Globalization and the conflict between Christian and Muslim society
9. Why do you think globalization is connected to the conflict between Christian and Muslim society? Considering the integration of Muslim immigrants in Europe, what do you think is the main problem to be solved now? Do you have any experience with this minority (Muslim immigrants) making demands and the perception of it in official places?
Answer by Jana Hybášková:
I never said globalization is connected to the conflict between Christian and Muslim society. There is no connection whatsoever.

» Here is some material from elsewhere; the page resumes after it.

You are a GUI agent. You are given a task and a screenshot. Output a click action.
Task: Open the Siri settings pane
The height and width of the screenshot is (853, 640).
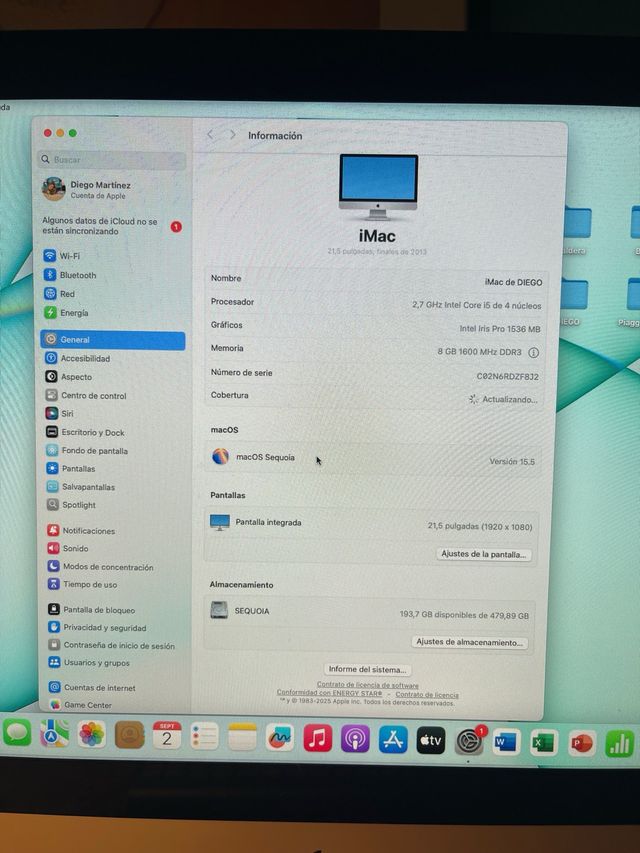pos(67,413)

Muslims in Europe are not a unified group. We can not generalize about their situation. The situation of Moroccans in the Netherlands differs from situation of Algerians in France, and the Kurdish situation in Sweden differs from that of Turks in Germany. We find among them huge religious, legal and ethnic differences. Any equalization is a mistake. We have to inform ourselves about their social and economic situation. We have to try to avoid their social exclusion, as we do now with the Roma population to support by all means their inclusion in our society - our country. We have to support their inclusion by all means in our society. The key issue is education and language. They should have an equal opportunity to gain skills, habits, norms, and education as our children do. Then they can be more close to finding more equal opportunities to enter the labor market and to improve their social position. Then, if they are confident and satisfied citizens, I am sure they will keep their customs and manners, knowledge of Islam as an additional cultural capital, not as the confirmation of social exclusion. The issue thea n is to design proper systematic way of social inclusion and equal opportunity.
The important political issue is the way many EU states interfere in Muslims' religious affairs, often with disregard towards differences between Sunnis and Shiites, between Turks and Kurds and Arabs, among Malikis, Hanbalis, for instance. We should be much more sensitive to our approach to The Muslim Council, for instance, in Germany. Neglecting one group because of another does not help.